Request:
Present the lines from the one containing "Identify the location of svg-text: Z." through the last line, inclusive, as a Markdown table with the columns No. and Line, omitting blank lines and leaving out the pictures.

Record set:
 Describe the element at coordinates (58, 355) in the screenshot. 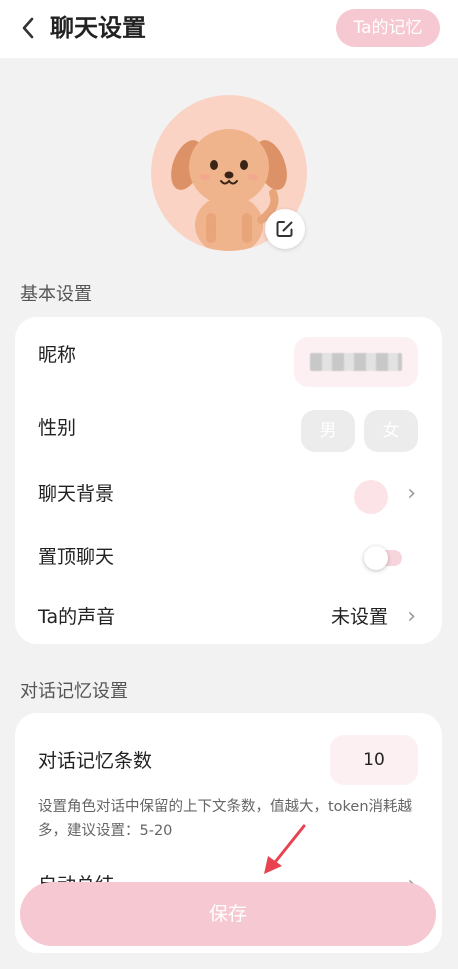

I see `nickname-label: 昵称` at that location.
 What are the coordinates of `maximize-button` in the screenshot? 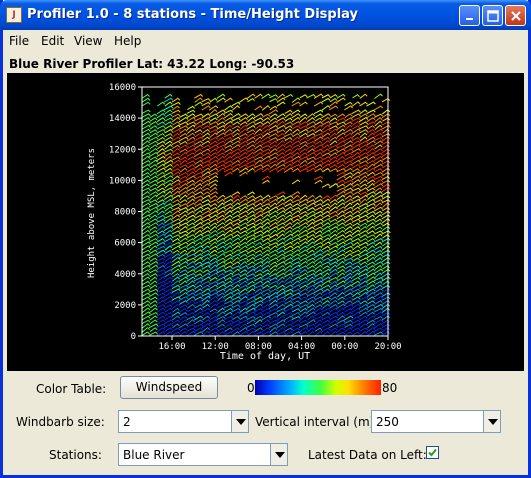 It's located at (492, 16).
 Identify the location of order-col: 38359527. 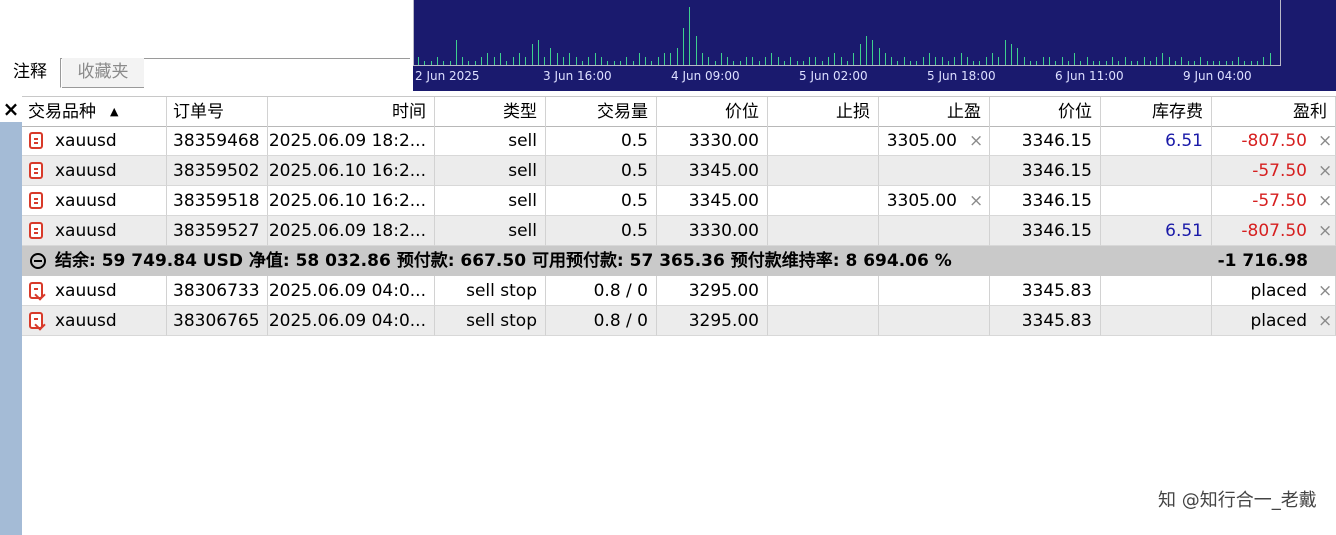
(218, 231).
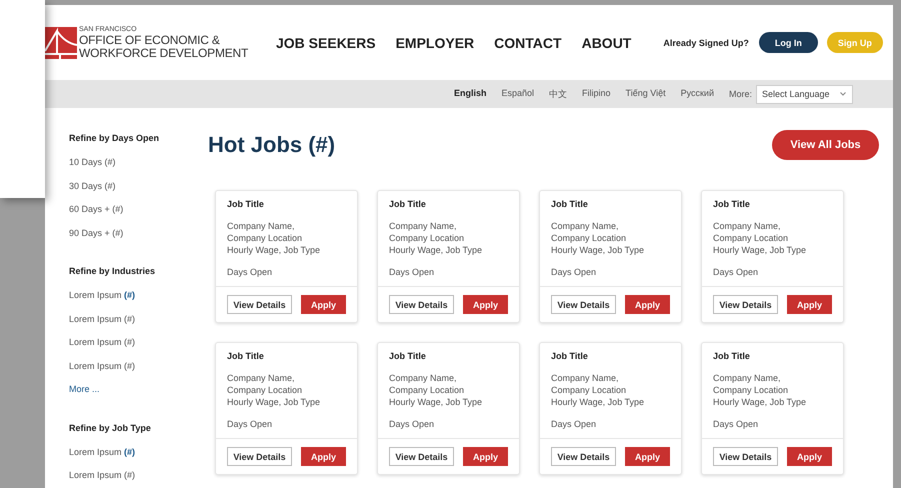  What do you see at coordinates (114, 138) in the screenshot?
I see `filter-heading: Refine by Days Open` at bounding box center [114, 138].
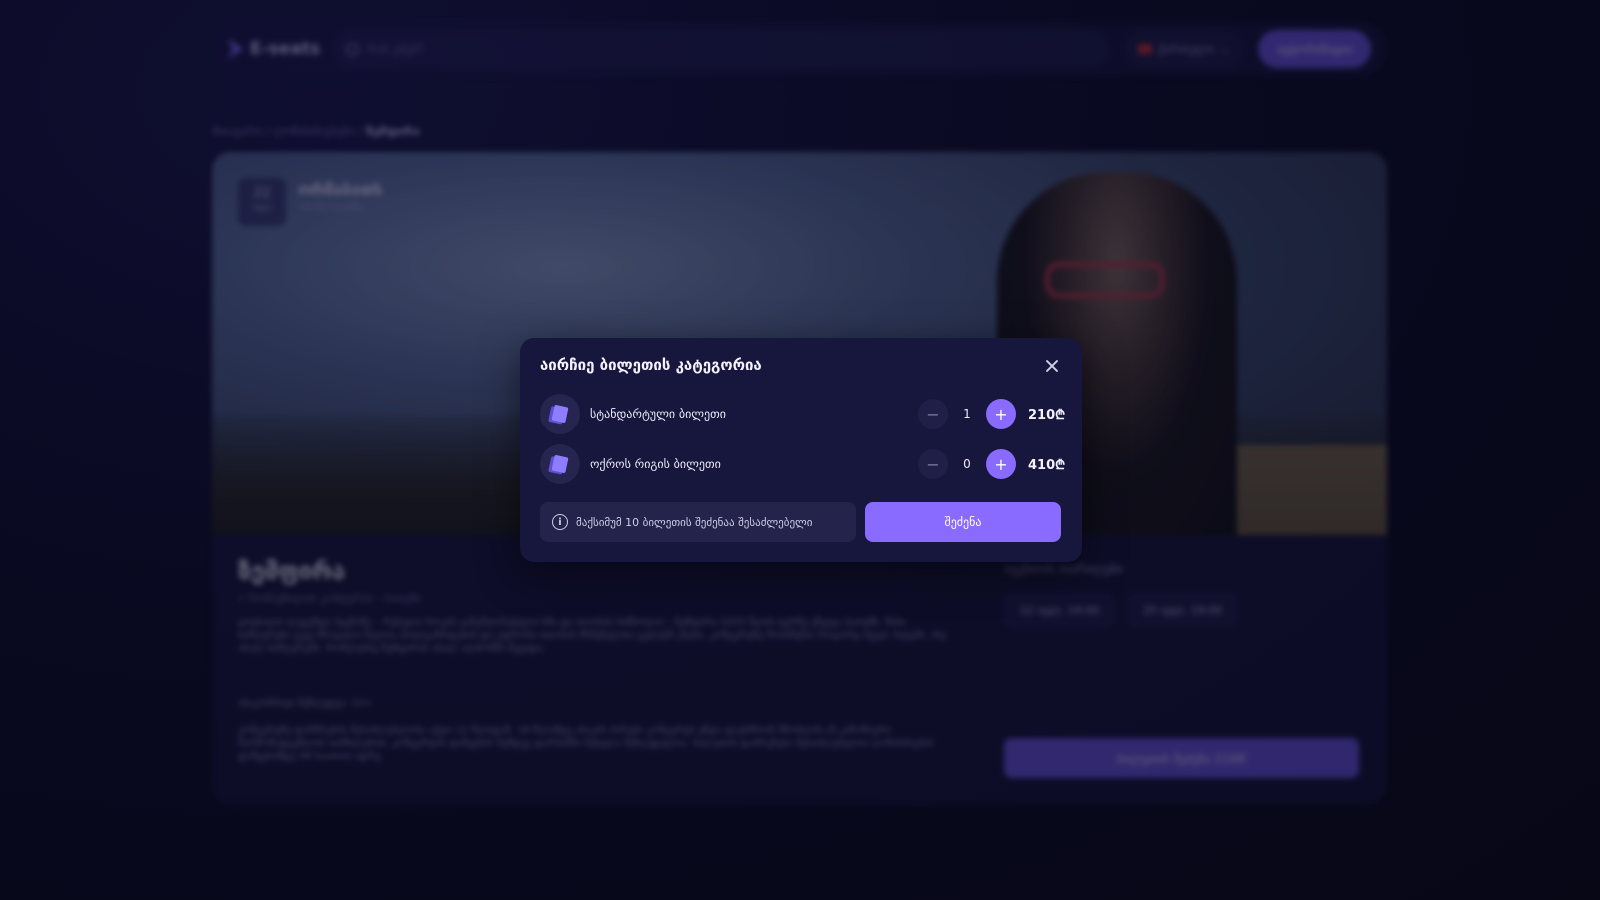 This screenshot has height=900, width=1600. I want to click on quantity-stepper: − 1 +, so click(967, 414).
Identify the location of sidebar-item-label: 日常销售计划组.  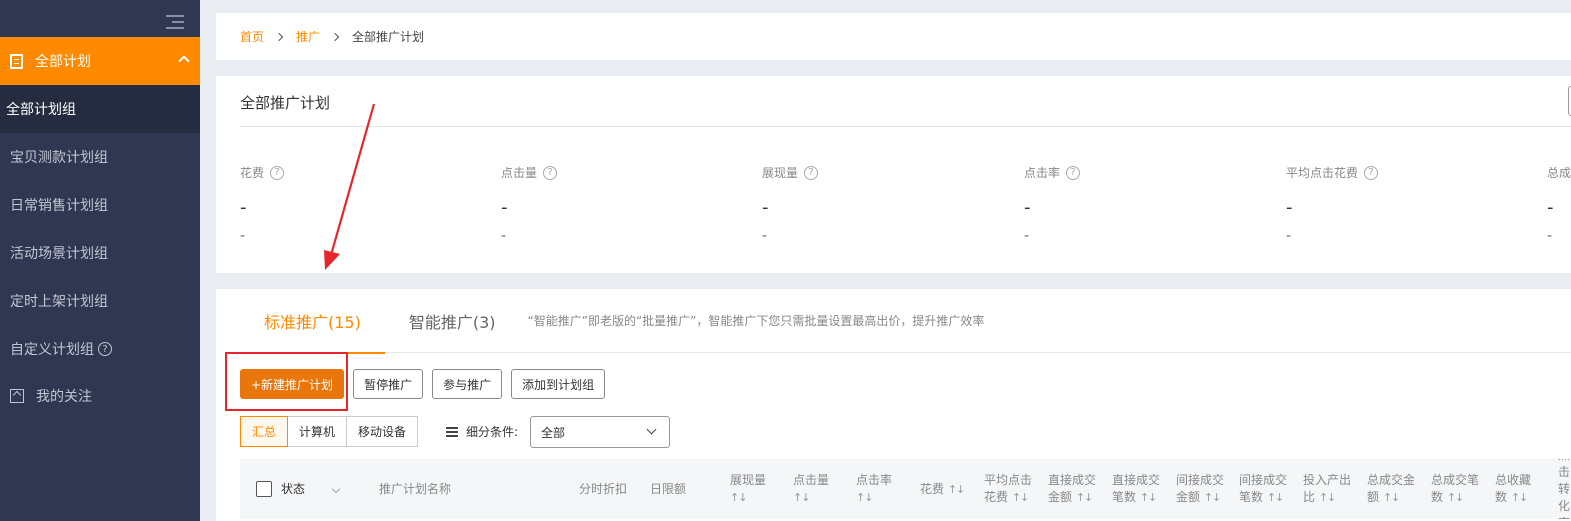
(59, 206).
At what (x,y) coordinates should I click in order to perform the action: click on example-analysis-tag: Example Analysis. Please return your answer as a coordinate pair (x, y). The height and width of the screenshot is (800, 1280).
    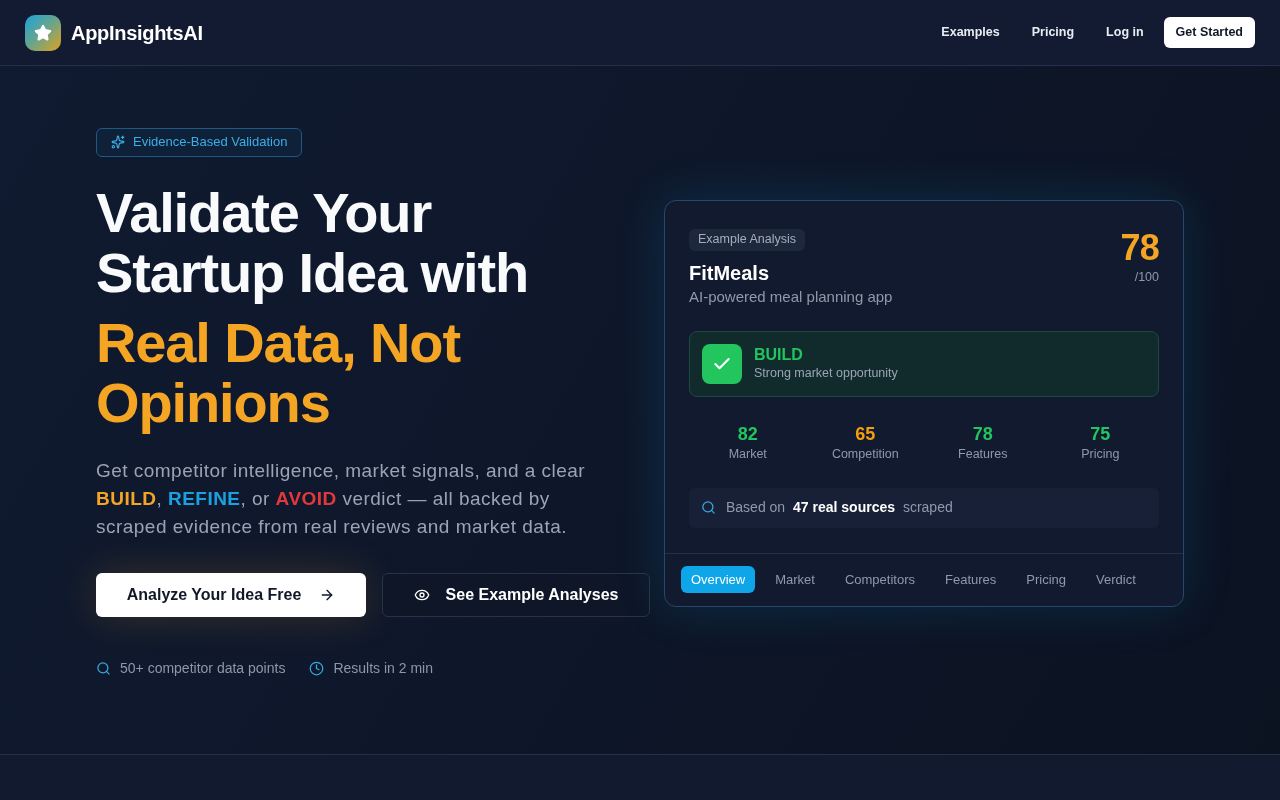
    Looking at the image, I should click on (747, 240).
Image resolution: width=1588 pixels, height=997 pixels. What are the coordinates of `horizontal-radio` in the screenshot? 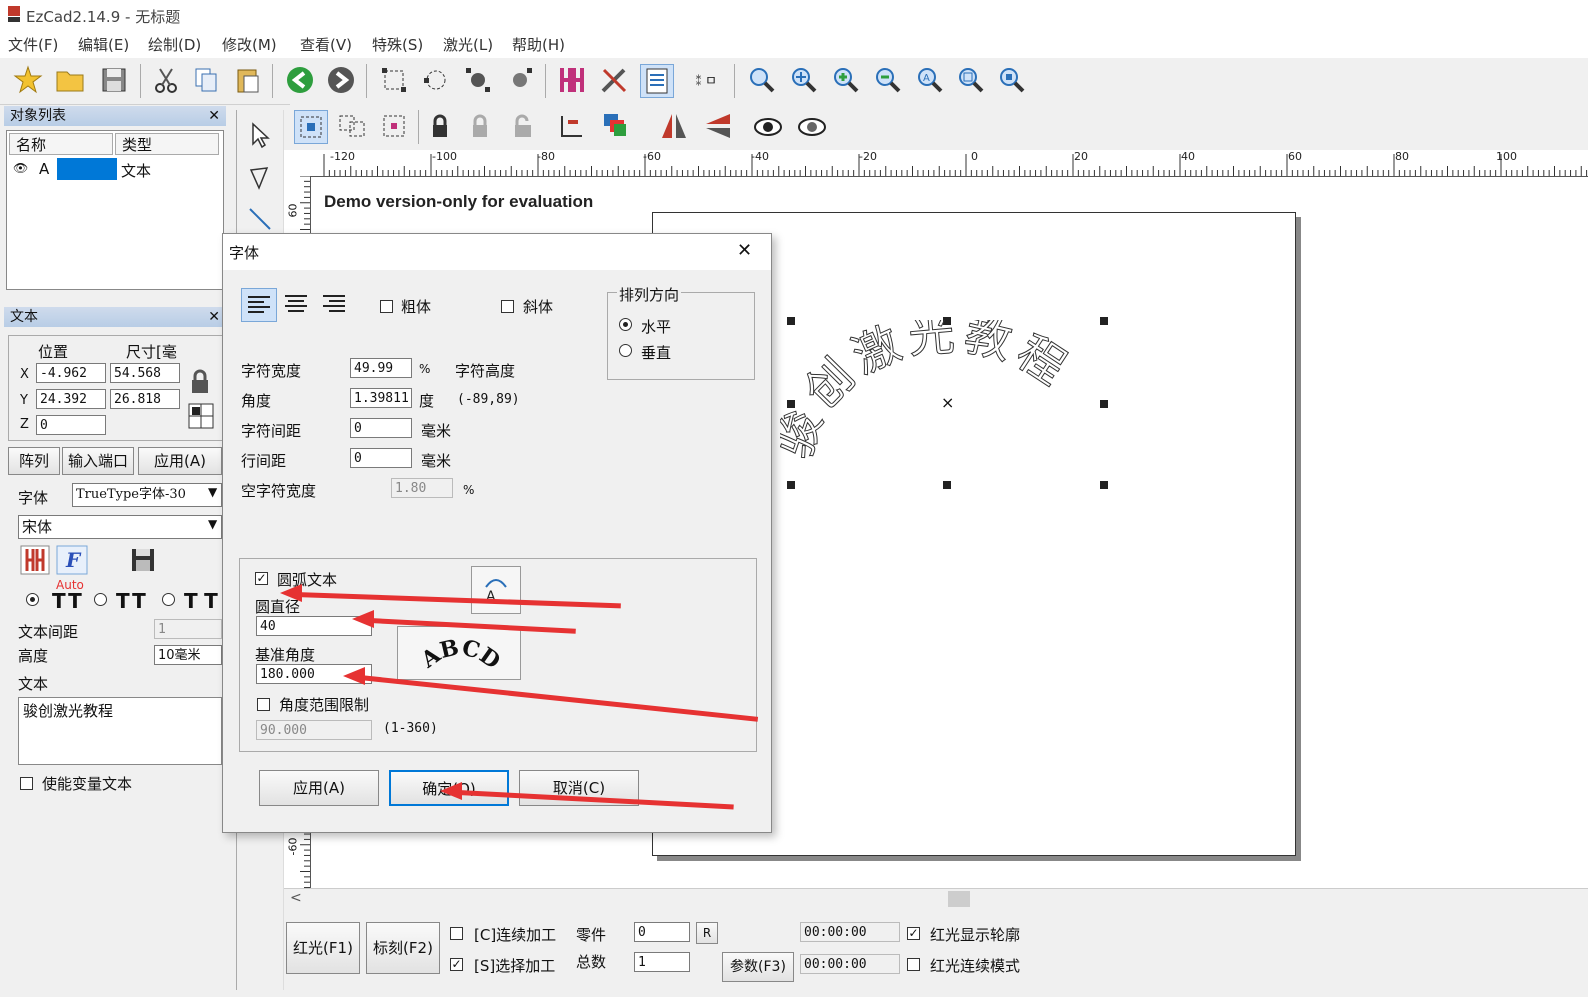 It's located at (626, 324).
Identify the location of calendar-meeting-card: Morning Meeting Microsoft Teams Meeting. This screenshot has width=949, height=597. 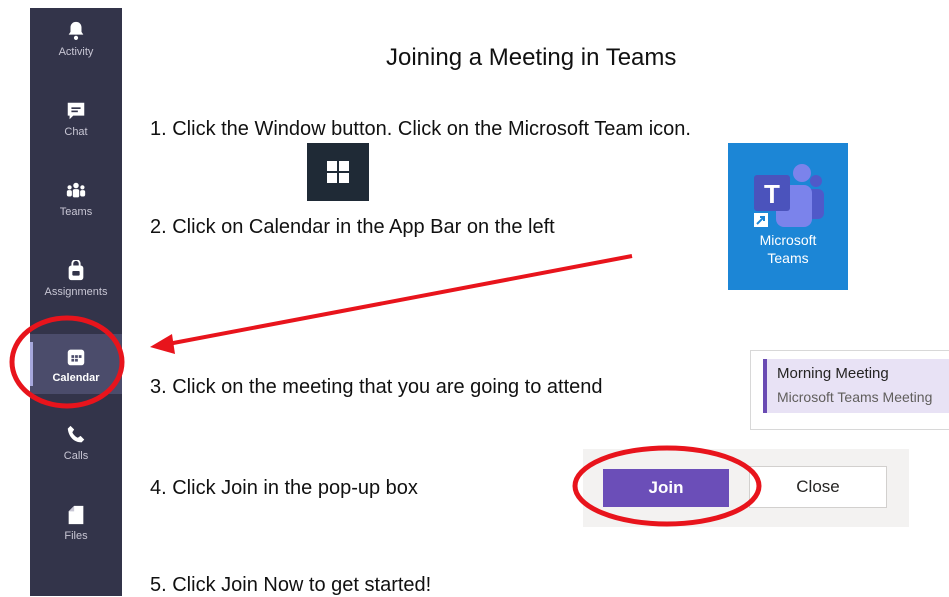
(850, 390).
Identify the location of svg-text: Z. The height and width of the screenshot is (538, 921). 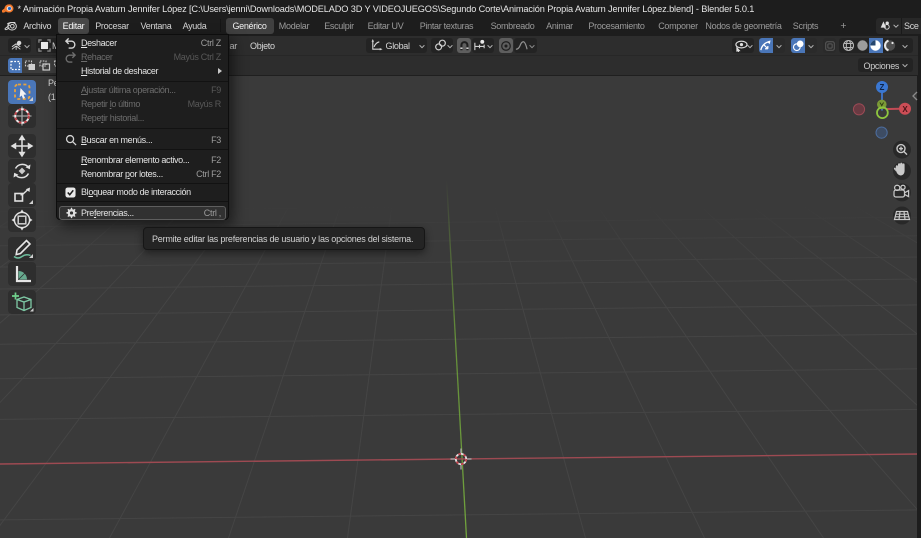
(882, 88).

Response for this exercise:
| No. | Line |
|---|---|
| 1 | Identify the location of svg-text: Z. The height and width of the screenshot is (538, 921).  |
| 2 | (882, 88). |